Algérie : « Dépasser l’histoire »

Sylvie Thénault et Abderrahmane Bouchène ont codirigé un imposant projet éditorial réalisé en France et en Algérie. Entretien.

Olivier Doubre  • 13 septembre 2012 abonné·es

Quelle démarche a présidé à l’écriture de ce livre ? Vous écrivez qu’il ne s’agissait pas de « chercher naïvement à “réconcilier les mémoires” ». Pourquoi ?
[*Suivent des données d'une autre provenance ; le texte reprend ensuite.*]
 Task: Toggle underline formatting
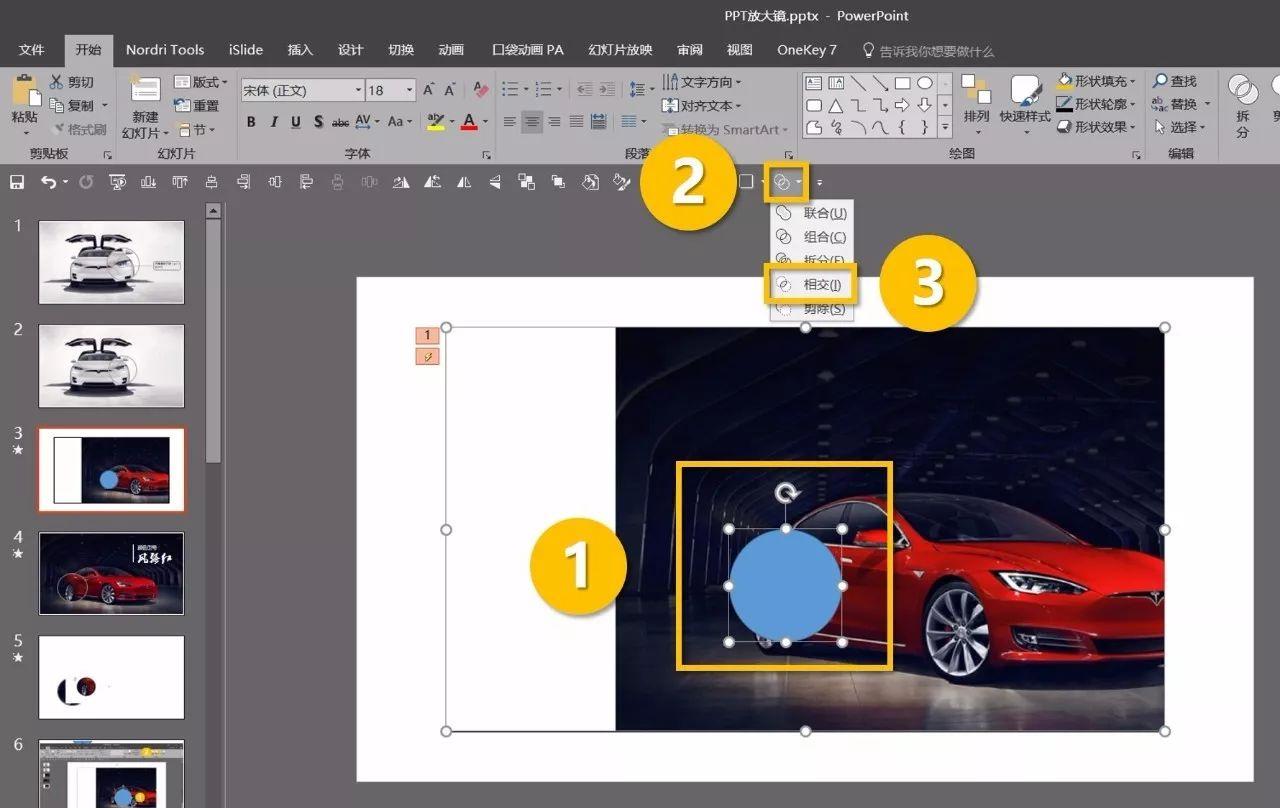point(296,122)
Sylvie Thénault : L’idée de ce livre, projet franco-algérien, est très importante symboliquement. Parce qu’on a affaire à deux peuples, deux sociétés et deux pays qui ont été acteurs dans cette histoire, l’un dominant l’autre. Mais d’un autre côté, je ne crois pas que les uns et les autres soyons prisonniers de nos appartenances nationales. Quand on parle de « réconcilier les mémoires », c’est une expression que je ne comprends pas ; je ne pense pas qu’il y ait une mémoire française et une mémoire algérienne. Je pense profondément qu’il y a des mémoires plurielles de chaque côté. Et l’on peut tout à fait trouver des convergences entre des Algériens et des Français – et des divergences entre Algériens et entre Français ! C’est pour cela que l’on a écarté l’idée d’une sorte de réconciliation, parce qu’il me semble que le problème du rapport au passé, si l’on s’intéresse aux sociétés et aux populations, est beaucoup plus complexe qu’un antagonisme à réconcilier. Le seul antagonisme, de ce point de vue, c’est celui qui met en jeu la politique internationale entre États. Je ne crois pas que les sociétés française et algérienne aient besoin d’être réconciliées. Au contraire, pendant l’écriture de ce livre, on a constaté combien les deux sociétés sont en relation.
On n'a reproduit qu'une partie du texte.